**Work task:** Set down the lines of the data exactly, starting at the first and stopping after the line containing "Mistici Suggeriti (1317, 135)".

**Records shown:**
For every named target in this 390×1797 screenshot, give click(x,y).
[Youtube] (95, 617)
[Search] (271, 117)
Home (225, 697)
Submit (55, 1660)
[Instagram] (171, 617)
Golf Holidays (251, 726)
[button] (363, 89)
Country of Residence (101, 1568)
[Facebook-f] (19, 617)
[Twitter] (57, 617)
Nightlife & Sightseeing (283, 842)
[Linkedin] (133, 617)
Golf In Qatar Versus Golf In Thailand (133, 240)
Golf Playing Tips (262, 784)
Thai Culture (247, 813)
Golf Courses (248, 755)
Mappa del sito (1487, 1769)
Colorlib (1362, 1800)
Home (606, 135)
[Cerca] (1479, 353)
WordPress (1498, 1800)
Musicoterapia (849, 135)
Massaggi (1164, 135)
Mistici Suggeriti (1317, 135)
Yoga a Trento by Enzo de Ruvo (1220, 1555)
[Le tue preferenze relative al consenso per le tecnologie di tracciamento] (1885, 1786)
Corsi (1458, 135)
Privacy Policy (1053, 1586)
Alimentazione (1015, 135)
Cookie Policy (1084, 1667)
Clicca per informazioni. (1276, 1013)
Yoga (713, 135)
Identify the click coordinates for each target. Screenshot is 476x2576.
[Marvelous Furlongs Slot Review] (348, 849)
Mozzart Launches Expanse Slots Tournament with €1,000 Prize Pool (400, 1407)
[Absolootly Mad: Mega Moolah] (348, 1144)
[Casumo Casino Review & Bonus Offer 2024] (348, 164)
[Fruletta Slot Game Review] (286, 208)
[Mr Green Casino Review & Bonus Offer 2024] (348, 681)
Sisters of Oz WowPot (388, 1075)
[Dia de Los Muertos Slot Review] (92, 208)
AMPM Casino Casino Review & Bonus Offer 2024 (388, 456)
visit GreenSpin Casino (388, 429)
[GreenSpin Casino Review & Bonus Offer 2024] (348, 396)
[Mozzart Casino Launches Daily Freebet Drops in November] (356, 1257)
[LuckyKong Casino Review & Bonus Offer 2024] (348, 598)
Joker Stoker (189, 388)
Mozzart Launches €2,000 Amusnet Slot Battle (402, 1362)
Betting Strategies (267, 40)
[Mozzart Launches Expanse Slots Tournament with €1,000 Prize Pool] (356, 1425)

**Answer area:**
For every named target in this 390×1797 screenshot, give click(x,y).
[Youtube] (95, 617)
[Search] (271, 117)
Home (225, 697)
Submit (55, 1660)
[Instagram] (171, 617)
Golf Holidays (251, 726)
[button] (363, 89)
Country of Residence (101, 1568)
[Facebook-f] (19, 617)
[Twitter] (57, 617)
Nightlife & Sightseeing (283, 842)
[Linkedin] (133, 617)
Golf In Qatar Versus Golf In Thailand (133, 240)
Golf Playing Tips (262, 784)
Thai Culture (247, 813)
Golf Courses (248, 755)
Mappa del sito (1487, 1769)
Colorlib (1362, 1800)
Home (606, 135)
[Cerca] (1479, 353)
WordPress (1498, 1800)
Musicoterapia (849, 135)
Massaggi (1164, 135)
Mistici Suggeriti (1317, 135)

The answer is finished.